Going forward, she said that bipartisan cooperation is going to be needed if Congress is going to solve the debt crisis.
Avoiding default wasn’t easy, she said, but now that congressional leaders have chosen the super committee it will begin the work to decide what spending cuts will be made. The super committee is comprised of six Republicans and six Democrats, who Biggert said are all well skilled and knowledgeable.
“The other issue you really care about and just to reiterate—automatic cuts would not—and I repeat would not impact social security,” Biggert said.
In fact, she said that there might actually be a cost of living allowance increase for social security recipients in 2012.
“Members on both sides of the aisle realize we need to take action to keep the social security fund solvent for coming years,” she said.
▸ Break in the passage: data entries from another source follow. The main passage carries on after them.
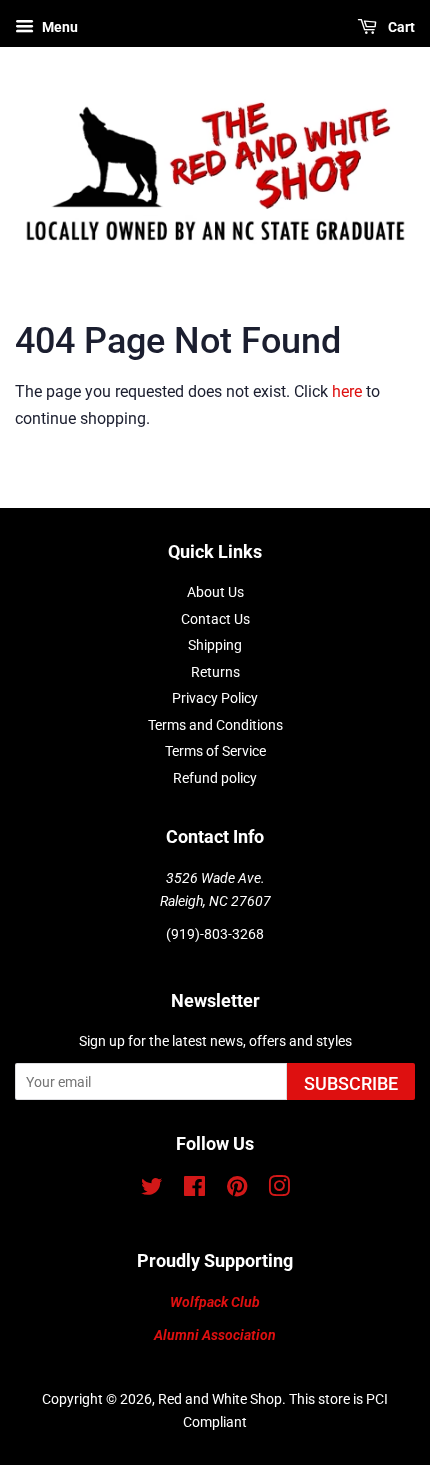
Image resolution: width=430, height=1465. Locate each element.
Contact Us (215, 619)
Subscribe (351, 1083)
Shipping (215, 645)
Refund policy (215, 778)
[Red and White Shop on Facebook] (194, 1190)
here (347, 391)
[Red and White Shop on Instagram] (279, 1190)
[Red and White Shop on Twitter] (152, 1190)
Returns (215, 672)
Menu (58, 27)
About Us (215, 592)
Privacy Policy (215, 698)
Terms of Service (215, 751)
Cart (400, 27)
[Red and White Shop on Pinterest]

Any changes to Medicare will not include changes to benefits for those over 55, she said. But, with a “tsunami” of baby boomers that will be accessing the fund in the next decade, she said it requires a review, but emphasizing that “we cannot do away with those benefits for those over 55.”
Residents were given the opportunity to ask questions, which ranged from how to create more jobs in the country to the recent redistricting.
On redistricting, Biggert said that she thought that the result of redistricting would be bad, but “not this bad.”
“I am just devastated on how this could happen,” she said. “This is just over the top.”
She said the lawsuit that was filed on behalf of Illinois Republican leaders is in the U.S. Court of Appeals and there have been a few court hearings already.
She said there should be another Latino seat and the map should be compact and contiguous. As it stands, Biggert would no longer represent residents in Naperville.
The Republicans have put together a new map and she said she hopes it gets considered, but of the current map, she said, “it looks like a spaghetti bowl.”